Most of us are very willing to share what we have, because we understand that no one lab will be able to collect information at a global level.

Including its BRCA databases, ARUP now operates 10 such free, open-source variant resources for inherited diseases. ARUP formally started building its BRCA1/2 databases two years ago, after the Supreme Court invalidated a number of Myriad Genetics' patent claims underlying BRACAnalysis, Myriad's breast and ovarian cancer risk test that dominated the market for nearly two decades.

Several of the BRCA patent claims at issue in the Supreme Court case were owned by the University of Utah, which it exclusively licensed to Myriad. Meanwhile, the University of Utah also owns ARUP, and so, in launching this BRCA variant database, the parties involved had to "work within the parameters of the university's licensing agreements with Myriad," Lyon said.

With the court's decision, however, the BRCA testing market opened up and labs quickly realized that they needed to work together to address the VUS challenge. "Clinical labs collect what information they can, and most of us are very willing to share what we have, because we understand that no one lab will be able to collect information at a global level to do this," Lyon said. "We refer to this [variant classification] as pre-competitive space."

Toward this end, ARUP has submitted some data into ClinVar, the database housing variant information within NIH's data-sharing effort ClinGen. According to Lyon, before submitting to ClinVar, the data needs to be "cleaned up" and formatted. ARUP is still working on ways to make the submissions process more seamless between its own database and ClinVar.

The goal of ClinGen is to eventually develop ClinVar into a resource doctors and labs can use to inform clinical decisions. Although within ClinGen there are ways in which labs and clinicians can resolve discrepancies on variant calls, ClinVar accepts submissions from many sources, and may contain information that's outdated or not well curated, Lyon said, advising users to consider data and data sources in ClinVar carefully before using it to inform patient reports.

"I have seen submissions to ClinVar that includes classifications based on how Myriad has reported it, for example," Lyon said. "Although useful, a report from Myriad isn't the same as having published papers with evidences that we can assess ourselves."

Meanwhile, Myriad continues to operate its large variant database in a proprietary fashion and recently published a paper highlighting how infrequently publicly accessible variant repositories agree in their BRCA variant classifications. The analysis, published in the Journal of Community Genetics, retrospectively analyzed 2,017 BRCA variants, of which 116 were identified as pathogenic in at least one database. However, of these 116 variants, all the databases agreed on the classification for only four. Meanwhile, 34 percent of the mutations that Myriad identified using its own database didn't show up in any of these other repositories.
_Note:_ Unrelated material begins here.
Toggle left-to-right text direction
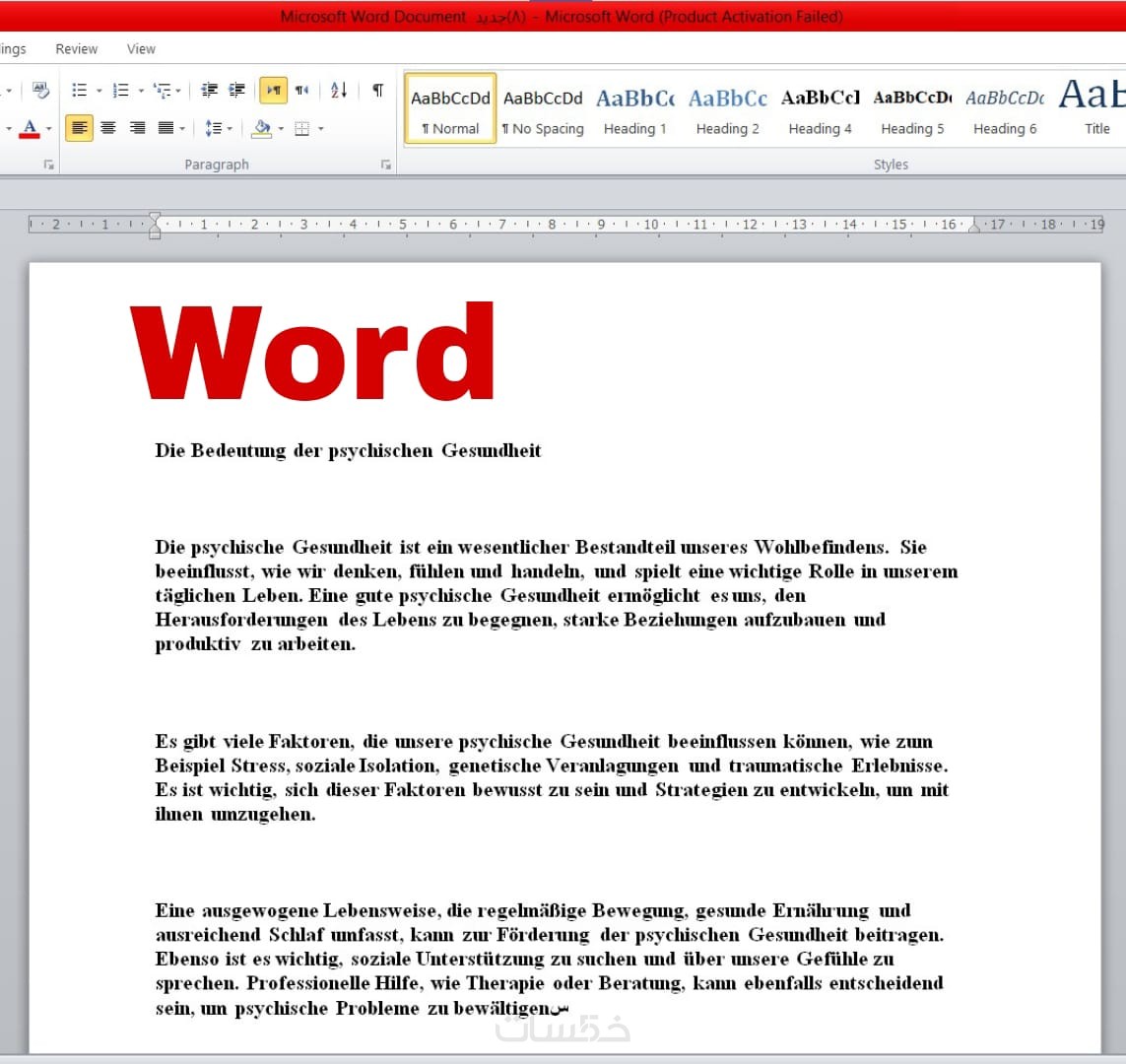The height and width of the screenshot is (1064, 1126). coord(273,91)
One of the positive aspects of ClinVar, in Lyon's view, is that it alerts labs that have submitted data when the classification for a variant differs between labs. "We can get on the phone and talk with the other laboratory. We may simply have different internal evidences that we are using," she explained. By sharing each lab’s information, often the labs can come to an agreement on the classification.
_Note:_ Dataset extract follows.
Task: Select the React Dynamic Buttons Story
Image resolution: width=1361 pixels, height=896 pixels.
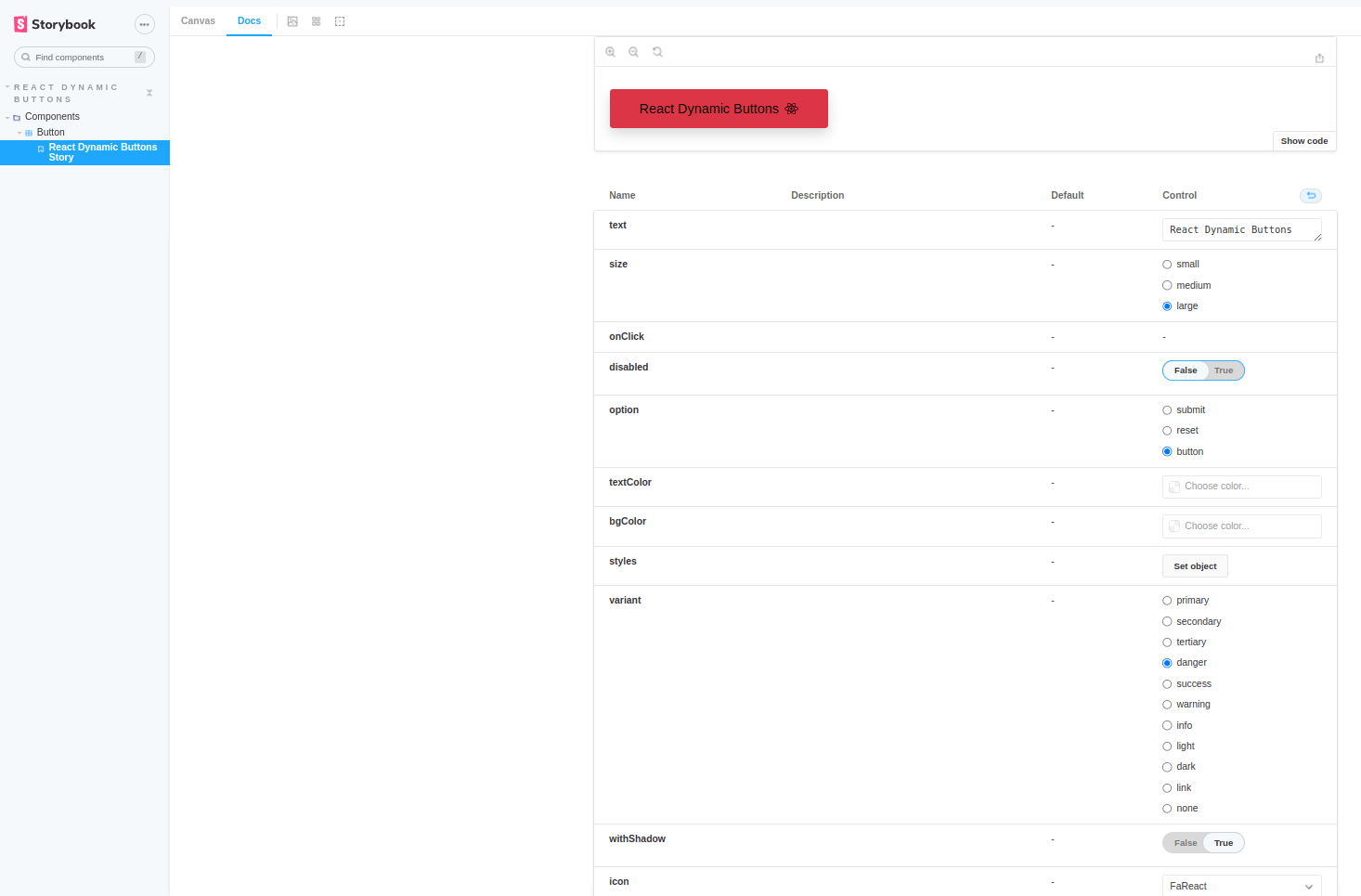Action: click(x=102, y=151)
Lyon has found that most of the divergent calls between labs aren't glaring discrepancies, where one lab has called a marker benign and the other has called it pathogenic. Often times the discrepancies are between a likely pathogenic or pathogenic variant call. "I call that a one-degree of separation," Lyon said. "And we're starting to understand the reasons for the discrepancies. I’m very hopeful that, within the next few years, labs will be able to resolve these discrepancies."